Case in point, the State of North Dakota has made some very positive strides this year on the very real flaring problem. Since gas is a byproduct of energy development in North Dakota, as opposed to the goal, a lot of it was getting flared off instead of captured as oil production outstripped capture capacity. But the industry and state regulators (who are often unfairly accused of being in the pockets of the industry) have stepped up in a big way and, as I’ve noted previously, deserve some credit on the flaring issue.
But certain left-wing environmental activists aren’t willing to give any credit. Case in point: Wayde Schafer, conservation organizer for the Dacotah Chapter of the Sierra Club, who manages to illustrate how loose a grasp he actually has on the issue.

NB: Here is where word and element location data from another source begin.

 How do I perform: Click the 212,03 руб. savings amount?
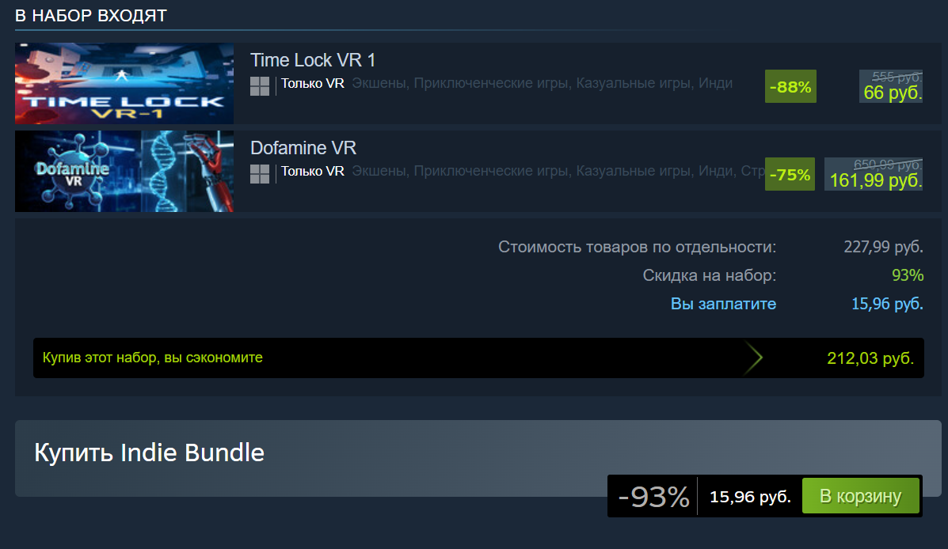point(870,358)
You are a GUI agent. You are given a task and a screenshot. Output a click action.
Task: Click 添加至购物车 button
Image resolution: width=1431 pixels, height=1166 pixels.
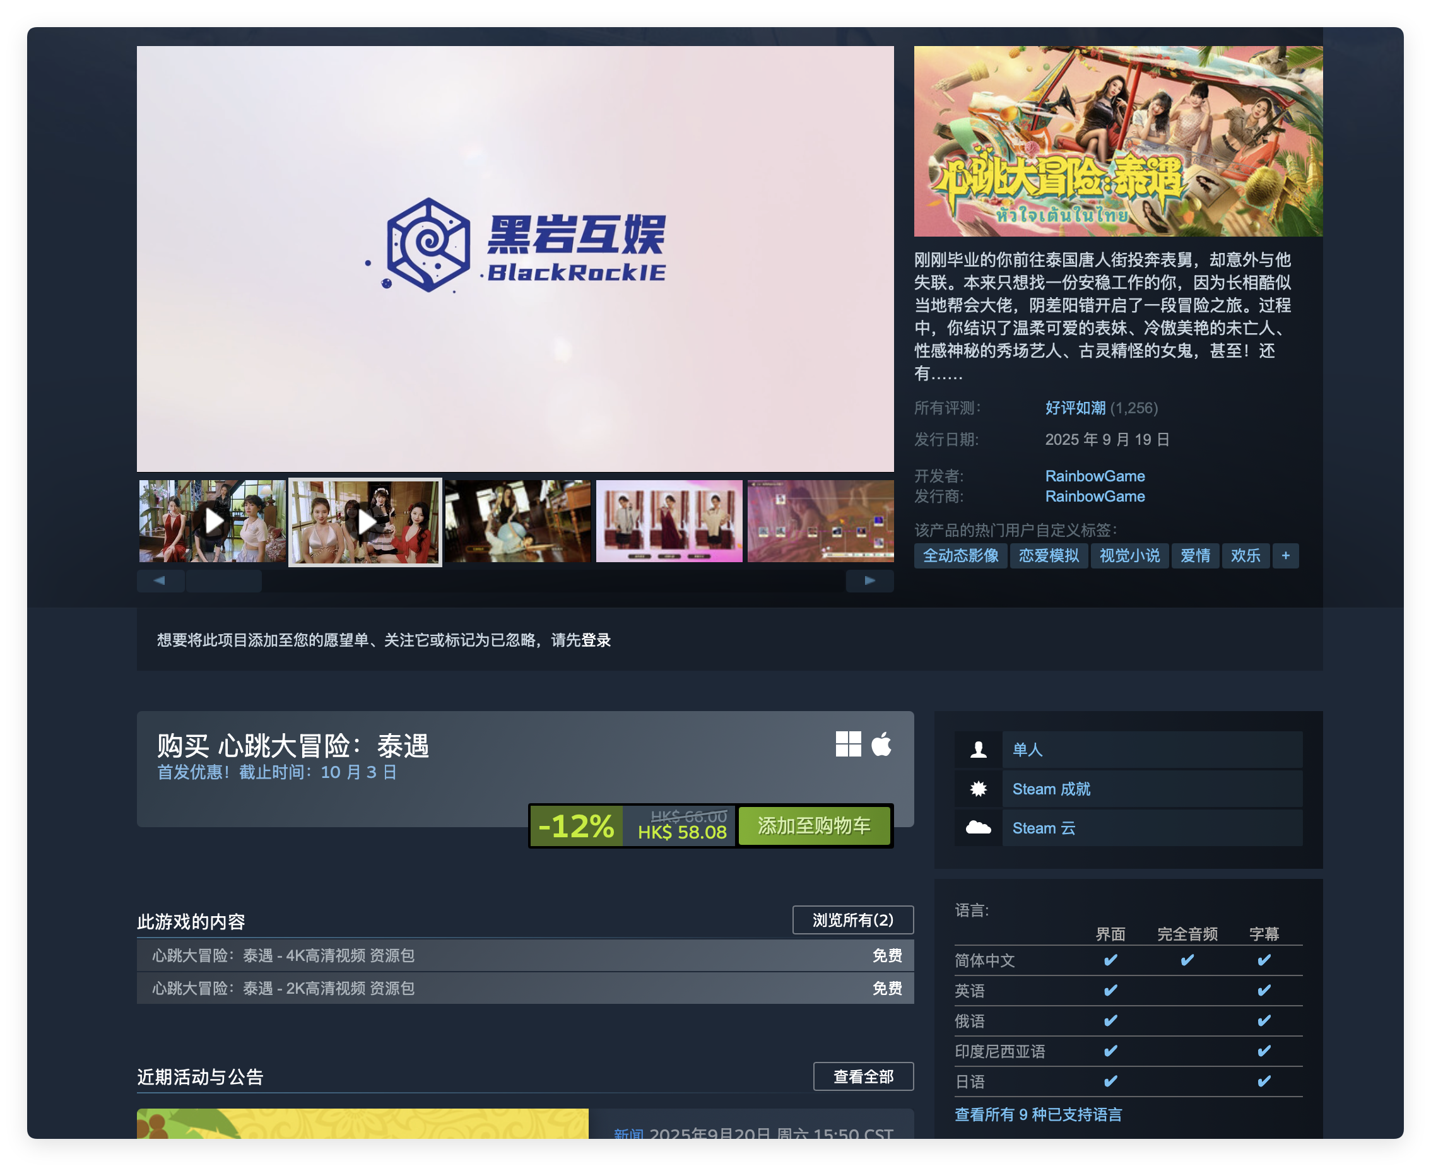(x=814, y=825)
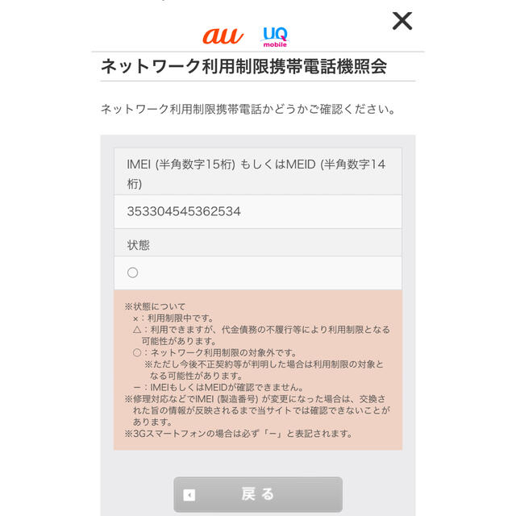Viewport: 516px width, 516px height.
Task: Click the UQ mobile logo
Action: coord(275,37)
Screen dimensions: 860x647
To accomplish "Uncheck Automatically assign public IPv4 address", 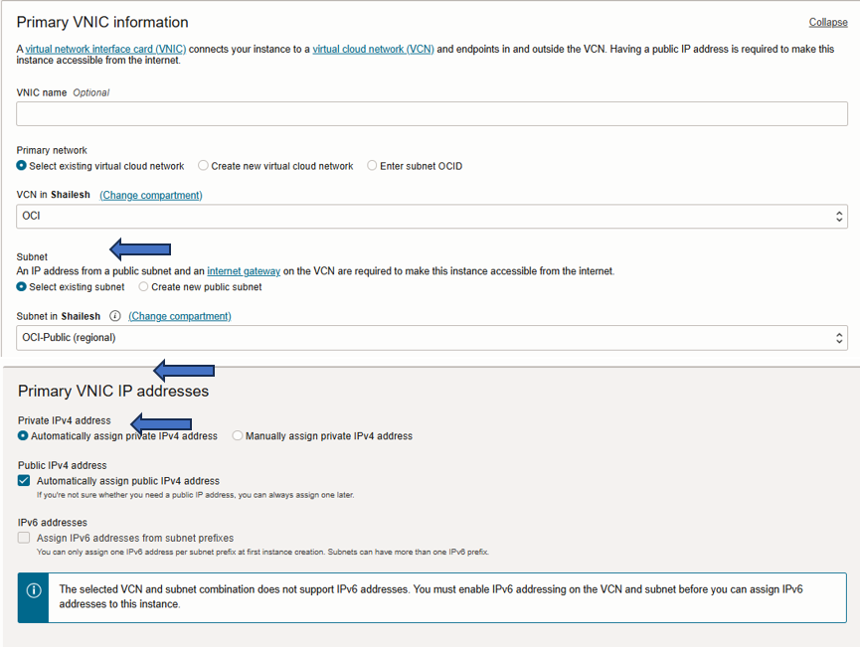I will (24, 481).
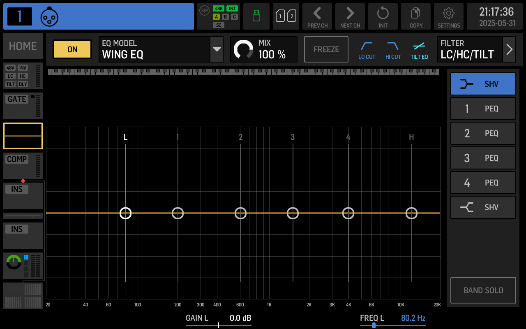Toggle the EQ ON switch

click(72, 49)
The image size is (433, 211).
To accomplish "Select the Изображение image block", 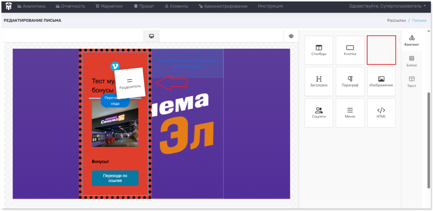I will pyautogui.click(x=381, y=82).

(On a related note, isn’t it funny how all the environmental activists have begun calling themselves conservationists? It’s a marketing gimmick. Conservationism is a lot more socially acceptable in states like North Dakota than environmentalism, so they’ve rebranded themselves.)
Schafer told April Baumgarten of the Dickinson Press that flaring in the state isn’t actually being reduced because we’re talking about a flaring percentage. The volume of gas being flared can still increase, even as the rate falls, if the overall volume of gas being produced increases as well:
A flaw with the rule is that it talks about percentages instead of volume, Schafer said. North Dakota had 11,892 producing wells in October, but Helms, despite falling oil prices, predicted early August oil companies could drill more than 60,000 wells over the next 20 years. That number could approach 70,000, Schafer added.
“Even if they get down to that 10 percent in the next five years, I would rather have 26 percent of 11,000 wells than 10 percent of 70,000,” Schafer said.
That’s not an unfair point, but if Schafer were anything more than a left-wing political activist bent on hamstringing oil production he’d understand that the volume of gas being flared in North Dakota – the volume, not the rate – has not only plateaued but actually decreased in recent months. Here are the trend lines for gas produced and flared:
This chart illustrates a remarkable achievement. Despite skyrocketing gas production, the oil and gas industry has largely kept up in terms of capture capacity, which is no easy feat. Now they’ve not only caught up but are actually getting ahead of growing production to the point where the actual volume of gas flared is decreasing.
Schafer, it seems, isn’t up to date on the facts about flaring. Which is curious, given that issues like flaring are supposed to be his job.
But, again, people like Schafer aren’t working to find a reasonable balance between energy development and environmental stewardship. People like Schafer are here to roadblock energy development through lawsuits and support for an ever more byzantine regulatory environment.